• YOUR ASSIGNMENT:
What you output must be the exact lines from the first line of the data through the one holding "This screenshot has height=792, width=1433.", with no pictures.

[Stored records]
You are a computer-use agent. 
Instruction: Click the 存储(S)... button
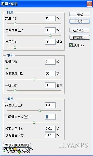(80, 38)
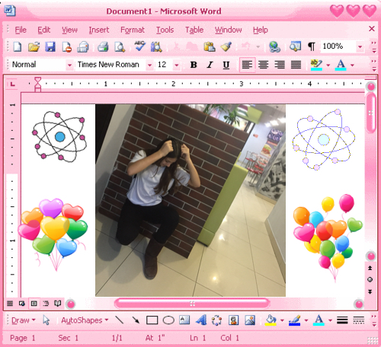Click the AutoShapes button
This screenshot has width=381, height=347.
[x=85, y=320]
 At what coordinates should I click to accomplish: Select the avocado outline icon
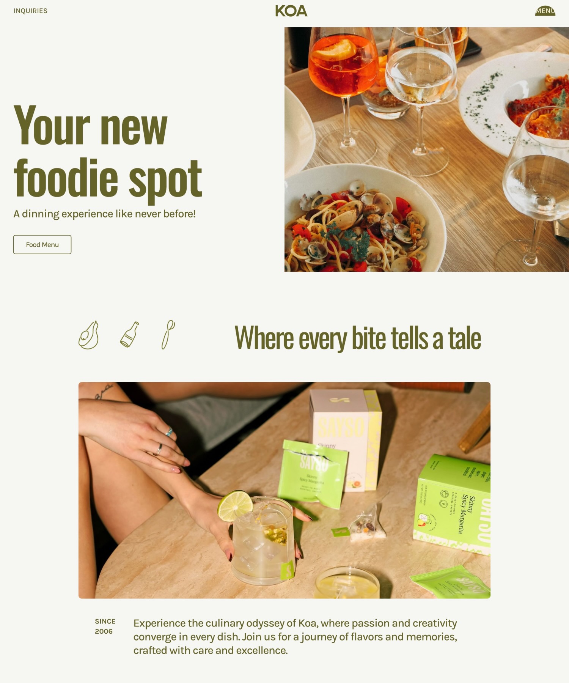click(x=89, y=335)
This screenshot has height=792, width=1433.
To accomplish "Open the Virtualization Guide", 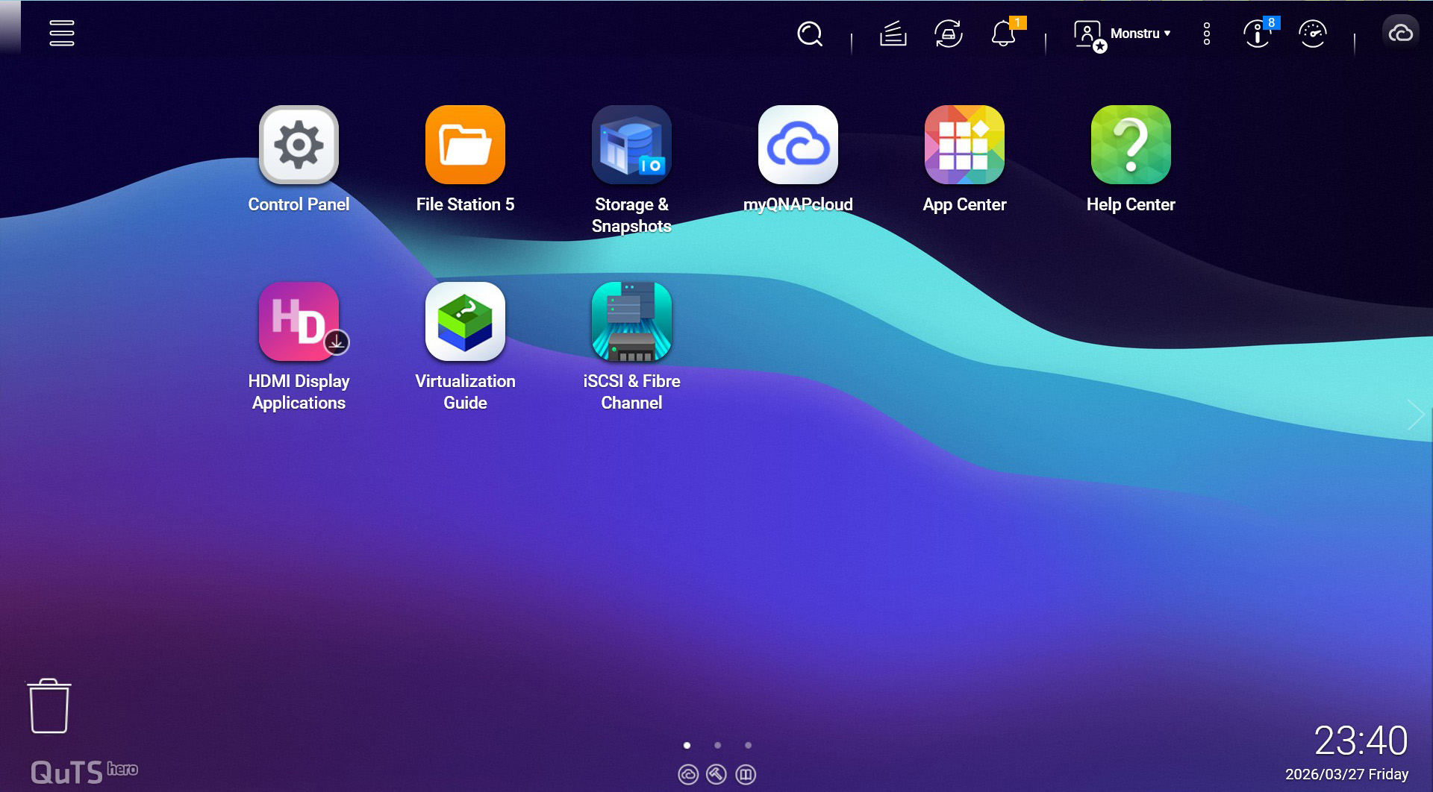I will [x=465, y=321].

• ANSWER TO THIS PROBLEM:
You are a computer-use agent. 
Instruction: Click the 存储(S)... button
(80, 38)
Click the AutoShapes button
This screenshot has width=381, height=347.
[x=85, y=320]
 At what coordinates should I click to accomplish: Select the avocado outline icon
click(x=89, y=335)
This screenshot has height=792, width=1433.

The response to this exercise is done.